__Отрывок__
******************************
Читая эти, да и другие стихи Надежды Филипповны, как-то забываешь, что написаны они женщиной после девяноста. И как трогательно сказанное ею недавно:
Нет, не завтра, не послезавтра! Моя главная американская «старуха», дорогая Надежда Филипповна! Я мечтаю прилететь в Бостон на Ваше столетие, отмечать Ваши славные даты и дальше. Как говорят на Земле обетованной: «Живите до 120 лет!»
Легенда… Как часто мы теперь разбрасываемся словами: легендарный эстрадный певец такой-то, певица такая-то – тоже живая легенда, актер-классик… А уж эпитет «великий», раздаваемый на каждом юбилее от 40 до 75, – просто расхожая монета. Этот идиотский стиль и манера возникли, как мне кажется, в последние 10 лет, и слова потеряли первоначальный смысл, попросту стерлись.
А воистину легендарный русский актер Михаил Чехов, родившийся в России в 1891 году и покинувший страну в 1928, в списке наших популярных «легенд» не значится.
Судьба его сложилась непросто. В возрасте 37 лет он покинул Россию и дожил на чужбине до 64-х. Скончался в Лос-Анджелесе в сентябре 1955 года и похоронен там же.
Стало быть, 27 лет работал в чужих странах, на чужих языках, что для театрального драматического актера, пусть и отмеченного гениальностью, в профессиональном смысле – трагично. Да, Чехов создал в Америке театральную школу. Да, он немного снимался в голливудском кино. Он написал книгу о нашем ремесле. Дружил с Рахманиновым и Шаляпиным. Может быть, даже был по-своему счастлив вдали от сталинщины, царившей в нашей стране и в нашем театре. Наверняка просто сохранил себе и своим близким жизнь. Легко предположить, что Чехова с его особыми взглядами, убеждениями и особенностями характера могла постичь участь Мейерхольда или талантливейшего актера Художественного театра Юрия Кольцова, загремевшего в Магадан на десятки лет. Так что я далек не то чтобы от осуждения (и тени нет!), но и от стопроцентной уверенности в правильности моих размышлений о профессиональной трагедии Михаила Александровича. Но сдается мне, что любимому актеру русских театралов первой трети нашего столетия, сыгравшему Хлестакова, Гамлета, Эрика XIV, Облеухова и т. д., актеру и режиссеру МХАТа второго, сподвижнику Станиславского и Вахтангова, было, мягко говоря, тесновато и душно работать в Риге, Берлине и даже в огромной Америке. Ему, Чехову, не светил ни Бродвей с его драматической сценой, ни судьба в Голливуде Марлен Дитрих, не говоря уже о Чарльзе Чаплине. А ведь Михаил Чехов, судя по тому, что передает о нем легенда, был актером и личностью, не уступающей никому из мною перечисленных в качестве примера. Иное дело – музыканты, балетные, даже большие писатели: Набоков, Бунин, Бродский. Драматический актер вне стихии родной речи, родного менталитета – личность, которой не может светить ничего хорошего. По себе знаю. И хотя Михаил Чехов – гений и легенда, полагаю, что и он не мог быть до конца удовлетворен своей профессиональной судьбой в «ихних Палестинах».
******************************
__Выдержки из материала__
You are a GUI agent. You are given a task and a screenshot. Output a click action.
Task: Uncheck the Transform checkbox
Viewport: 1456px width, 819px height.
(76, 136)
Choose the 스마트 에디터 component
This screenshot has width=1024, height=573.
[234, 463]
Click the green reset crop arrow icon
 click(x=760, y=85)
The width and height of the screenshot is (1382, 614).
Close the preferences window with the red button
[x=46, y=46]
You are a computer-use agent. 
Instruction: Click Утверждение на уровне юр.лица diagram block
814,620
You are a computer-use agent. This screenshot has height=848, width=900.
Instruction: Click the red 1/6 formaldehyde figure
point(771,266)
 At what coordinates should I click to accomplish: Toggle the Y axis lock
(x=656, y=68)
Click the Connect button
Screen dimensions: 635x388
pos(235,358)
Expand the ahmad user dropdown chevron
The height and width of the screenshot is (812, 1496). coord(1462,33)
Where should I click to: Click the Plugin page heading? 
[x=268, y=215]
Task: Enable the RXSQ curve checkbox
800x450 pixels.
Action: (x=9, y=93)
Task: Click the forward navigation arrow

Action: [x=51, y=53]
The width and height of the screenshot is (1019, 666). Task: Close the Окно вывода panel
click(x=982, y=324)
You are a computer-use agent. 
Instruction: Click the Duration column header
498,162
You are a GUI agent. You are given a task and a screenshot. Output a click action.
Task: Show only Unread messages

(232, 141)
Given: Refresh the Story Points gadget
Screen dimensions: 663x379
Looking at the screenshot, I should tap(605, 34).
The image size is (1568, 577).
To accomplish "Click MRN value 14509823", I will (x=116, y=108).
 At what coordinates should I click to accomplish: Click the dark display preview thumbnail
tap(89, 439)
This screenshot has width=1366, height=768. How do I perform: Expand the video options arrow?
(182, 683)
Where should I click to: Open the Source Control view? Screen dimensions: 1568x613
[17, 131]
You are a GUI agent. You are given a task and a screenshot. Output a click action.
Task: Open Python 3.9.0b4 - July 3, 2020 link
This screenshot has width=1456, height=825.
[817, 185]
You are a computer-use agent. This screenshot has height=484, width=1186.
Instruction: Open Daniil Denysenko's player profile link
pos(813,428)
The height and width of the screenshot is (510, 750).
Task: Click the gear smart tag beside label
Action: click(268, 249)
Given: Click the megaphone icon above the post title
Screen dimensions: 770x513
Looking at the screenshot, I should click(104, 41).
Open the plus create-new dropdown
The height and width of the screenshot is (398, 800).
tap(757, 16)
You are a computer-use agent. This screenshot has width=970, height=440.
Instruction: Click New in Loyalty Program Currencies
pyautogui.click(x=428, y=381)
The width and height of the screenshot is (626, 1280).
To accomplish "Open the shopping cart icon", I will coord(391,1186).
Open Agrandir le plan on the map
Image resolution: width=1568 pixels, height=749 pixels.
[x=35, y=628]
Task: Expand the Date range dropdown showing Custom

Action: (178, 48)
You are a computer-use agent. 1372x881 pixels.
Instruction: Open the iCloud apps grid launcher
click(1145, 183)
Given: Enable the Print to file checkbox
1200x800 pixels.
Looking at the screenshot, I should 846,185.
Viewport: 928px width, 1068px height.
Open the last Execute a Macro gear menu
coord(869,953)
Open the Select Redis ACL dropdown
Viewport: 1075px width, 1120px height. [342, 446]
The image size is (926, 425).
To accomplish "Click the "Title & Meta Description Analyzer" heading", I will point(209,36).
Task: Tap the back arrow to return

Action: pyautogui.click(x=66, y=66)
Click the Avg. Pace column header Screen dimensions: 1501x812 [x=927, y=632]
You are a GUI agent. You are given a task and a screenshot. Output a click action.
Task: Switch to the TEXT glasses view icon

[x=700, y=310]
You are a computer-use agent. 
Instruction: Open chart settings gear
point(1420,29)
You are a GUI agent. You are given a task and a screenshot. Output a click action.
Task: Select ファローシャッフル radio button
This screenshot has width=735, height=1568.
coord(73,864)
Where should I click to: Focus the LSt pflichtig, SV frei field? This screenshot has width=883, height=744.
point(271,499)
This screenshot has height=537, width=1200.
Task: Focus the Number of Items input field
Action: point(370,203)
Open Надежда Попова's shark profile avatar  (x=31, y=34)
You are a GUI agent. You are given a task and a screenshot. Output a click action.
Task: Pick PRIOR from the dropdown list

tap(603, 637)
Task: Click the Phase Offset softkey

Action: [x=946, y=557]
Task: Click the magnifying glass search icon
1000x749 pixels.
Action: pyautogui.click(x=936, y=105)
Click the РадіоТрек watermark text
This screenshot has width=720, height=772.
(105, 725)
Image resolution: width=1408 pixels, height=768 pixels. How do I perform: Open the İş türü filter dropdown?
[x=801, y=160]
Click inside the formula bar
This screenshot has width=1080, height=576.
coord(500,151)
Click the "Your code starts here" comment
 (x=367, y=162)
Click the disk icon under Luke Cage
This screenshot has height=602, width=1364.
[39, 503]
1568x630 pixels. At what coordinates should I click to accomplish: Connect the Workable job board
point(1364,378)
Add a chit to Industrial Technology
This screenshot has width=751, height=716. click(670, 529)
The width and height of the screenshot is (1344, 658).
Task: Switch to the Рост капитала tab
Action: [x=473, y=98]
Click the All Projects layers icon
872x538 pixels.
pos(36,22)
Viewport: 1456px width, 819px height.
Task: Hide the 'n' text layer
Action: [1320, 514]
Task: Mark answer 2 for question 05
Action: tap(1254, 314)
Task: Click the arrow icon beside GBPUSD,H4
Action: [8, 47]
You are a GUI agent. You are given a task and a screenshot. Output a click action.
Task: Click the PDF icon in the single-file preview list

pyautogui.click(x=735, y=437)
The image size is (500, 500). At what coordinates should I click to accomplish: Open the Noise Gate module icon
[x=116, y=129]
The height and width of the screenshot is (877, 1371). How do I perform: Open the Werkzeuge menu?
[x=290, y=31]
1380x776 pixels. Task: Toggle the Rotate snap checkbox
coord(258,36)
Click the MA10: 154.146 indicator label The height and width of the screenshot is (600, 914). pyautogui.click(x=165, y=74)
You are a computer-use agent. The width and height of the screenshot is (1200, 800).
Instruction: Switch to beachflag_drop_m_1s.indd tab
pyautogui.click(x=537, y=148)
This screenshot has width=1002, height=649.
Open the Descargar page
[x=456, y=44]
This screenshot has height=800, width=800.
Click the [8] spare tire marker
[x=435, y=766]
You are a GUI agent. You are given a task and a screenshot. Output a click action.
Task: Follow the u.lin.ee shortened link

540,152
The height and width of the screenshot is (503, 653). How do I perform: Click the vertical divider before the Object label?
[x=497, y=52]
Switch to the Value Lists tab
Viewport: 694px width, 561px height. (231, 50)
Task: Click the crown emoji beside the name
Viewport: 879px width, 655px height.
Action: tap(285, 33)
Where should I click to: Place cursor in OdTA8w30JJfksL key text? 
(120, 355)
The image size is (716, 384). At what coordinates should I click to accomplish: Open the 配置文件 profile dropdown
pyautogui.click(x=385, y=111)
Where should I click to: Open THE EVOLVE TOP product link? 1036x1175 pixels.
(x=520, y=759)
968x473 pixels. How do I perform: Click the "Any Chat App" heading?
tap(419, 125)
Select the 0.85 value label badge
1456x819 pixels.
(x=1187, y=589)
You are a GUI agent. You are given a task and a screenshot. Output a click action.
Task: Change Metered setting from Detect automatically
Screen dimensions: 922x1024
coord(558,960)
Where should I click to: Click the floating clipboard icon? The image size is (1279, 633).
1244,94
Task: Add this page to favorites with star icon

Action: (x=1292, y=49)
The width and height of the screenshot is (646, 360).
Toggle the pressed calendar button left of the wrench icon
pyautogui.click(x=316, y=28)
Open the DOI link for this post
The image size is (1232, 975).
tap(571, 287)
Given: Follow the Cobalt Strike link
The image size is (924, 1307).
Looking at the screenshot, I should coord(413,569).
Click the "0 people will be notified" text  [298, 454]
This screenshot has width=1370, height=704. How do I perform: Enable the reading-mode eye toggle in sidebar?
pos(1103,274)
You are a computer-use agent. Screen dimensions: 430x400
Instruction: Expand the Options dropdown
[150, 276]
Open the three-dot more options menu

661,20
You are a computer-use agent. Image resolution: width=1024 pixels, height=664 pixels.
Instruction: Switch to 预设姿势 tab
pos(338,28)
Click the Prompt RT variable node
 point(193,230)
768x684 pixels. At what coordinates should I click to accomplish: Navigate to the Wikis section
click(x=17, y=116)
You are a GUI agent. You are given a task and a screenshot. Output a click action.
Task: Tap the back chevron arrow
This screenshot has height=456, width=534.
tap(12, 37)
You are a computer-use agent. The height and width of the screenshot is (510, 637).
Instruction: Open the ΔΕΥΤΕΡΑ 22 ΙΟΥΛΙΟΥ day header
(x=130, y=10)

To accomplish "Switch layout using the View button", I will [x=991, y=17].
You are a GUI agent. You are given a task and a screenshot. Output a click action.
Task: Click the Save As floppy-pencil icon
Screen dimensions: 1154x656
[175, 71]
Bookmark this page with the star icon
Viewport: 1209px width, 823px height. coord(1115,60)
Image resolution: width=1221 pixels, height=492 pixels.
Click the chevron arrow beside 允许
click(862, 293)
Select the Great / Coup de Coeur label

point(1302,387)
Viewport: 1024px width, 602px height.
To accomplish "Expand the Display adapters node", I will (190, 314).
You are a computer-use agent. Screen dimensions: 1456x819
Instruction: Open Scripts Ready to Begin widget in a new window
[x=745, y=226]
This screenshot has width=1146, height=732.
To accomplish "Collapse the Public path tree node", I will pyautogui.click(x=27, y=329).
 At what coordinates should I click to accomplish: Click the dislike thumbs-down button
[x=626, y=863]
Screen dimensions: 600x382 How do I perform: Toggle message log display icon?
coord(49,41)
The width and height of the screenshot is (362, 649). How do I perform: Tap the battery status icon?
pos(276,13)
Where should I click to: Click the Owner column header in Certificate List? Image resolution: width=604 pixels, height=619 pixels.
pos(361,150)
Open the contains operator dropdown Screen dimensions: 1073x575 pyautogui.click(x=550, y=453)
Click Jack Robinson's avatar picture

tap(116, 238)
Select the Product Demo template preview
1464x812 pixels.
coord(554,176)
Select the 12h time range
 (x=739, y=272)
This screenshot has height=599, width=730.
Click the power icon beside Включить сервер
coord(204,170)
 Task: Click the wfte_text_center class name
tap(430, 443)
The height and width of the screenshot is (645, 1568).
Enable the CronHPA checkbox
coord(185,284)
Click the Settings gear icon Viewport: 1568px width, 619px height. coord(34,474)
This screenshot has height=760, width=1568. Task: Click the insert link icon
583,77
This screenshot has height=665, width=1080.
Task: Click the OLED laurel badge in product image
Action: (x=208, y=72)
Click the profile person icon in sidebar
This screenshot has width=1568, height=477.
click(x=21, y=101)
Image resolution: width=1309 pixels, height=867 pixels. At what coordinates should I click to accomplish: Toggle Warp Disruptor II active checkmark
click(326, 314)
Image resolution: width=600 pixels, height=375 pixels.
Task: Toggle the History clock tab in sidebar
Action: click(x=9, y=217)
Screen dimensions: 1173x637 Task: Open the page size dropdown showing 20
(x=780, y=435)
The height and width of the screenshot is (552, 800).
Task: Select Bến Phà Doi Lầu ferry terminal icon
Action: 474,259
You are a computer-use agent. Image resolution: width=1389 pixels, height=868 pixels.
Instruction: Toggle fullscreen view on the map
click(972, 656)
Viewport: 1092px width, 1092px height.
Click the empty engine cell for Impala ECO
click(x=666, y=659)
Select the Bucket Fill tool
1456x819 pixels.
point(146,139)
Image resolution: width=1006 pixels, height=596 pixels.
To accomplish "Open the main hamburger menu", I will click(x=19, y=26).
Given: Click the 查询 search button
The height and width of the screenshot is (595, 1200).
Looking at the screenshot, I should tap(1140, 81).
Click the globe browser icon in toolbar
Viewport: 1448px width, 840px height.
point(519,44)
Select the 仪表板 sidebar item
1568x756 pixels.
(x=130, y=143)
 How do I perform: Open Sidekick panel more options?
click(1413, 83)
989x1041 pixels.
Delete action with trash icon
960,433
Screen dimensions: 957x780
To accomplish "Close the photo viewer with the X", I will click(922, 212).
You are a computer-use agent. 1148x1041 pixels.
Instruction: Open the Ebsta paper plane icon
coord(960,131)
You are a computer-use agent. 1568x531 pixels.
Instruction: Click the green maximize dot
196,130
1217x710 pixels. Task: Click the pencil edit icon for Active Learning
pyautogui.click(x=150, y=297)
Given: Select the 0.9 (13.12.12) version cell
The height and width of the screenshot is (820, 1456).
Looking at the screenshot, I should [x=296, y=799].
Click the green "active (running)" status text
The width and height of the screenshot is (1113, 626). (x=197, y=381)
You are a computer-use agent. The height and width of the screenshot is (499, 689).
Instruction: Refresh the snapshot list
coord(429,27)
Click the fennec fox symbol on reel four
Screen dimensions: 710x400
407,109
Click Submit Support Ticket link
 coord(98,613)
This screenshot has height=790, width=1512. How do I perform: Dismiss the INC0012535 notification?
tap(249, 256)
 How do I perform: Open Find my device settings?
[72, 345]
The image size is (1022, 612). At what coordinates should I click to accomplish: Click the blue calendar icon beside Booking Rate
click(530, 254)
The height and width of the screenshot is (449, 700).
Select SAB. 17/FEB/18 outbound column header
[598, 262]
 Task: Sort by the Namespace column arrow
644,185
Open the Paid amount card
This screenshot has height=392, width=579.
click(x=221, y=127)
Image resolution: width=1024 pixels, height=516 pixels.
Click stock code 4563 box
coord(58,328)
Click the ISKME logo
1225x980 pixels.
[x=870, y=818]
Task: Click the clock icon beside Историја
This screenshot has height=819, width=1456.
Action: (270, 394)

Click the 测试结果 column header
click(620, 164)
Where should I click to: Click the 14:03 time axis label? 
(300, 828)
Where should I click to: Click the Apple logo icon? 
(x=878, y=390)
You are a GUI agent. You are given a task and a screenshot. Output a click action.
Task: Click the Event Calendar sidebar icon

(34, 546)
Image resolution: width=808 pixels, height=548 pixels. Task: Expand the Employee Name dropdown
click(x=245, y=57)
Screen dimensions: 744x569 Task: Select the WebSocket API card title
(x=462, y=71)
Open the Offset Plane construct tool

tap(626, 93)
******************************
__Задания__
[a] Где и когда умер Михаил Чехов, судя по отрывку?
[b] Перепишите из отрывка кусок от слов «Легенда… Как часто» до слов «похоронен там же.» включительно.
[c] Напишите продолжение отрывка о Михаиле Чехове, начиная сразу после его последней фразы.

__Ответы к заданиям__
[a] В Лос-Анджелесе, в сентябре 1955 года.

[b]
Легенда… Как часто мы теперь разбрасываемся словами: легендарный эстрадный певец такой-то, певица такая-то – тоже живая легенда, актер-классик… А уж эпитет «великий», раздаваемый на каждом юбилее от 40 до 75, – просто расхожая монета. Этот идиотский стиль и манера возникли, как мне кажется, в последние 10 лет, и слова потеряли первоначальный смысл, попросту стерлись.
А воистину легендарный русский актер Михаил Чехов, родившийся в России в 1891 году и покинувший страну в 1928, в списке наших популярных «легенд» не значится.
Судьба его сложилась непросто. В возрасте 37 лет он покинул Россию и дожил на чужбине до 64-х. Скончался в Лос-Анджелесе в сентябре 1955 года и похоронен там же.

[c]
Когда я оказался в мае в Лос-Анджелесе, решил обязательно навестить могилу М. А. Чехова. Но это оказалось не так-то просто, гораздо сложнее, чем положить цветы к памятнику Станиславского на Новодевичьем в Москве. Кладбище мне указали. Мы с моим лос-анджелесским другом, кстати сказать, киноактером Ильюшей Баскиным («Москва на Гудзоне», «Самолет президента», «Полицейская академия» и др.) поехали туда. Это оказалось огромным и красивым, расположенным на зеленых холмах местом – приютом вечного покоя. Спросили в кладбищенской конторе: «Где Чехов похоронен?» После долгих объяснений и выяснений про Чехова, про меня, грешного, нам наконец назвали номер участка. И вот, представьте себе: зеленая огромная гора (холм), среди прочих кладбищенских холмов, ни одного возвышающегося надгробия (таковы правила данного кладбища), об указателях или опознавательных знаках я уже и не говорю. На холме-горе в зеленой травке сотни – тысячи одинаковых маленьких плит с надписями: имя-фамилия, родился тогда-то, скончался тогда-то. И вот пойди найди среди всего этого бронзовую плиточку Михаила Чехова. Однако каким-то чудом наткнулся! И даже сфотографировал. И вспомнил, как наш мхатовский педагог Борис Ильич Вершилов тогда, в самом начале 50-х, почти шепотом рассказывал нам – студентам об эмигранте Михаиле Чехове, который был гением сцены. Давным-давно Борис Ильич работал вместе с Мишей Чеховым и Вахтанговым. Он пересказывал нам их разговоры, споры об искусстве, шутки, розыгрыши. Он же, Борис Ильич, пришел в 55-м году в аудиторию, когда мы – четверокурсники (Таня Доронина, Володя Поболь, Олег Басилашвили, я и др.) репетировали в его спектакле «Идиот» по Достоевскому. Пришел грустный, пришибленный какой-то, с опрокинутым лицом и тихо сказал: «Не стало Миши Чехова»… Теперь, в мае 1999-го, на кладбище в Лос-Анджелесе я мог установить даже дату того запомнившегося дня моих юных лет – 30 сентября 1955 года.